== Assignment ==
From the line with "Segnalazione disservizio (449, 1234)" through the line with "Eventi (777, 811)", inclusive, return each line of the data below exactly and leave the rest out.

Records shown section start

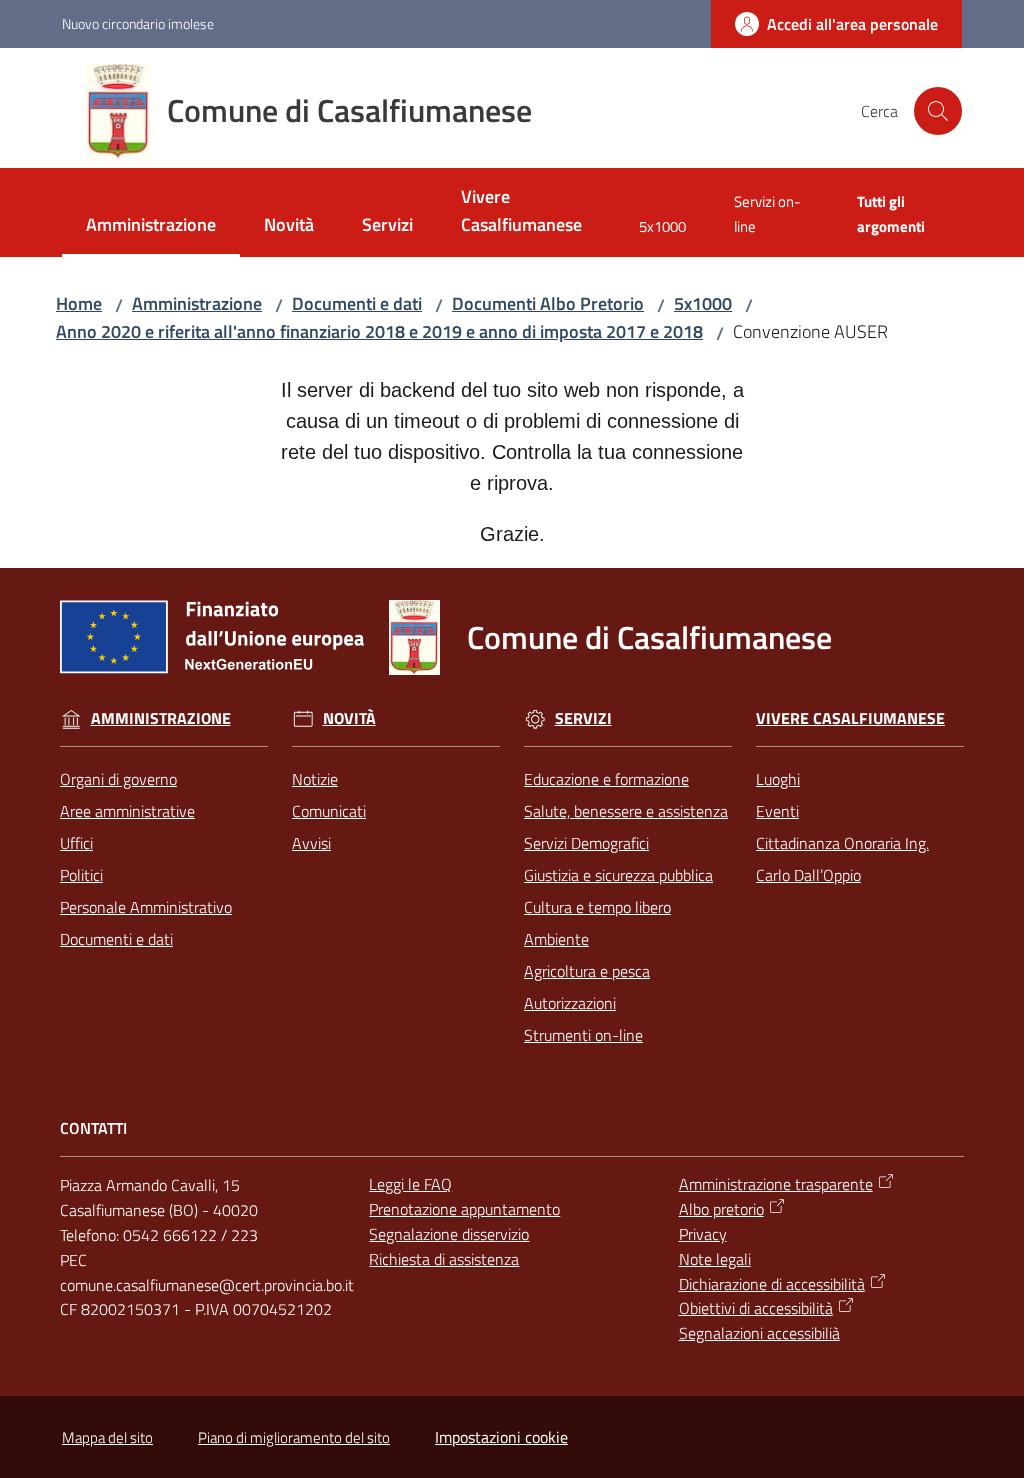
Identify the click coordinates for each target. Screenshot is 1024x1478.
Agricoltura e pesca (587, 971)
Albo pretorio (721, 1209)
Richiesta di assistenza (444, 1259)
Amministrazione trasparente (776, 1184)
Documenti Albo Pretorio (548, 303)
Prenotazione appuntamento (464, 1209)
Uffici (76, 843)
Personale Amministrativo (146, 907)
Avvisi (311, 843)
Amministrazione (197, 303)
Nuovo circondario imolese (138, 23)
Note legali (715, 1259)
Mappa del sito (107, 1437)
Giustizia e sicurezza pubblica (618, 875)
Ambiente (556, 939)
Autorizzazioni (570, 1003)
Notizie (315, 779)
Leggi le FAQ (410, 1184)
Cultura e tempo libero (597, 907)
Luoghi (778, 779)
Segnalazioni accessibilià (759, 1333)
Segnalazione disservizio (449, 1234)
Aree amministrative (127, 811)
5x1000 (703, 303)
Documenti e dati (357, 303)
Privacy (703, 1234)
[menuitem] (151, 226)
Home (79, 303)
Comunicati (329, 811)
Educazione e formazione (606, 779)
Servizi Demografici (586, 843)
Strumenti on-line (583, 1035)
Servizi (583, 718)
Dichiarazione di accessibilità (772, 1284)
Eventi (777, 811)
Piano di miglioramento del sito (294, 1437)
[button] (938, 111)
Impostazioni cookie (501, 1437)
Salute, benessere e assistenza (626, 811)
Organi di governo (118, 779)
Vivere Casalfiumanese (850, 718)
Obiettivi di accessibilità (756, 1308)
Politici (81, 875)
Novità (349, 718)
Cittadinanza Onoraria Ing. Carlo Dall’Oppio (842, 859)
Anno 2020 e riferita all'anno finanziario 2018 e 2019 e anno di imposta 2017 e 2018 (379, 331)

Records shown section end

== Written answer ==
Segnalazione disservizio (449, 1234)
Aree amministrative (127, 811)
5x1000 (703, 303)
Documenti e dati (357, 303)
Privacy (703, 1234)
[menuitem] (151, 226)
Home (79, 303)
Comunicati (329, 811)
Educazione e formazione (606, 779)
Servizi Demografici (586, 843)
Strumenti on-line (583, 1035)
Servizi (583, 718)
Dichiarazione di accessibilità (772, 1284)
Eventi (777, 811)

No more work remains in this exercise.